A school has 480 girls and 520 boys. how many committees of 5 can u make if at least one boy must be on each committee.
There are two ways to do it:
1) Simpler Way (solving it indirectly):
Find the total number of committees and then subtracts the number of committees which are all girls, as
$\displaystyle \binom{1000}{5}-\binom{480}{5}$
OR
2) Solving it directly:
$\displaystyle \binom{520}{1}\binom{480}{4}+\binom{520}{2}\binom{ 480}{3}+\binom{520}{3}\binom{480}{2}+\binom{520}{4 }\binom{480}{1}+\binom{520}{5}$
Hello, wikji!
Who assigned this problem?
. . In fact, who wrote it?
A school has 480 girls and 520 boys. How many committees of five
can be made if at least one boy must be on each committee?
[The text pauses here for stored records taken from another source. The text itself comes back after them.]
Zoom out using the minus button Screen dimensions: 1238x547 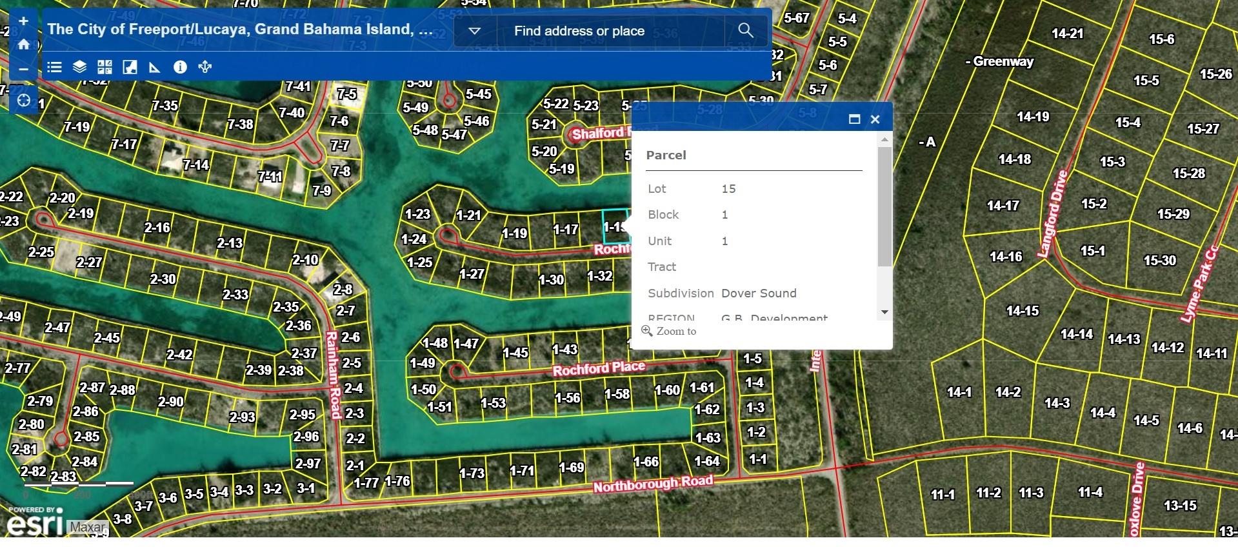(24, 69)
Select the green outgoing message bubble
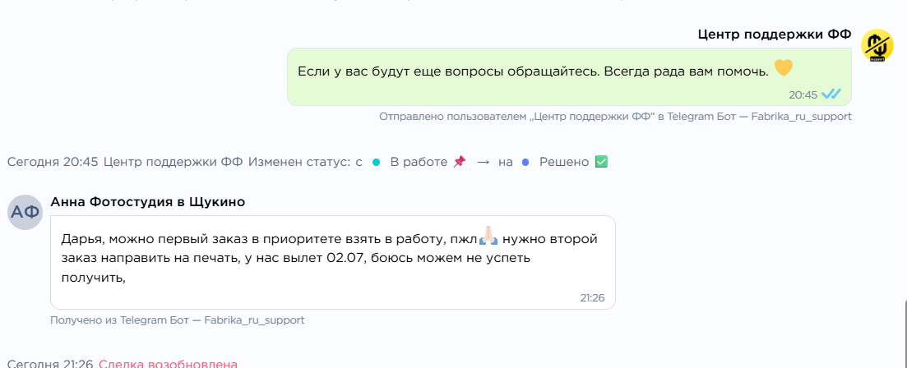Viewport: 907px width, 368px height. (x=569, y=77)
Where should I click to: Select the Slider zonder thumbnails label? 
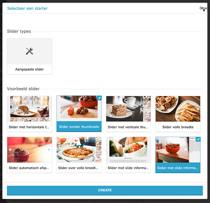click(79, 127)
There are: .$\displaystyle {1000\choose5} \:\approx\:82.5\times 10^{11}$ possible committes.
The opposite of "at least one boy" is "no boys" (all girls).
There are: .$\displaystyle {480\choose5} \;\approx\:2.1\times10^{11}$ all-girl committees.
There are about: .$\displaystyle 8\times 10^{12}$ (eight trillion) committees with at least one boy.